Find div tag, and use text attribute to get text inside the tag.
>>> from bs4 import BeautifulSoup
>>>
>>> html = '''
... <html>
... <body>
... <div id="price">$199.00</div>
... </body>
... </html>
... '''
>>> soup = BeautifulSoup(html)
>>> soup.find('div', id='price').text
u'$199.00'
You are SO close to make it work.
(1) How to search and locate the tag that you are interested:
Let's take a look at how to use find_all function:
find_all(self, name=None, attrs={}, recursive=True, text=None, limit=None, **kwargs):...

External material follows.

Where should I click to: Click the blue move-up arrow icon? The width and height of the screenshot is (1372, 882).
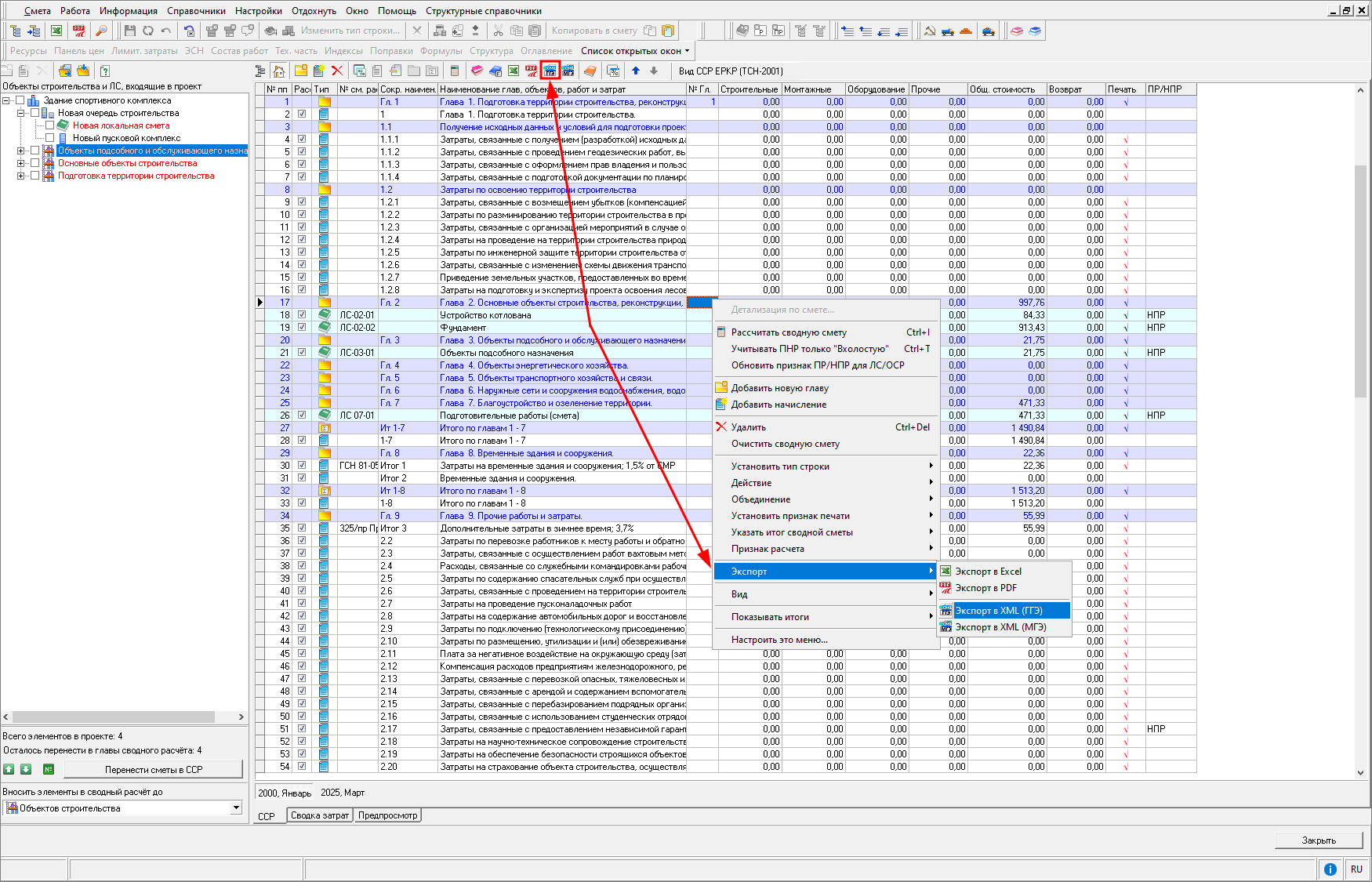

name="div":The name attribute will contains the tag name
attrs={"id":"price"}: The attrs is a dictionary who contains the attribute
recursive: a flag whether dive into its children or not.
text: could be used along with regular expressions to search for tags which contains certain text
limit: is a flag to choose how many you want to return limit=1 make find_all the same as find
In your case, here are a list of commands to locate the tags playing with different flags:
>> # in case you have multiple interesting DIVs I am using find_all here
>> html = '''<html><body><div id="price">$199.00</div><div id="price">$205.00</div></body></html>'''
>> soup = BeautifulSoup(html)
>> print soup.find_all(attrs={"id":"price"})
[<div id="price">$199.00</div>, <div id="price">$205.00</div>]
>> # This is a bit funky but sometime using text is extremely helpful
>> # because text is actually what human will see so it is more reliable
>> import re
>> tags = [text.parent for text in soup.find_all(text=re.compile('\$'))]
>> print tags
[<div id="price">$199.00</div>, <div id="price">$205.00</div>]
There are many different ways to locate your elements and you just need to ask yourself, what will be the most reliable way to locate a element.
More Information about BS4 Find, click here.
(2) How to get the text of a tag:
tag.text will return unicode and you can convert to string type by using tag.text.encode('utf-8')
tag.string will also work.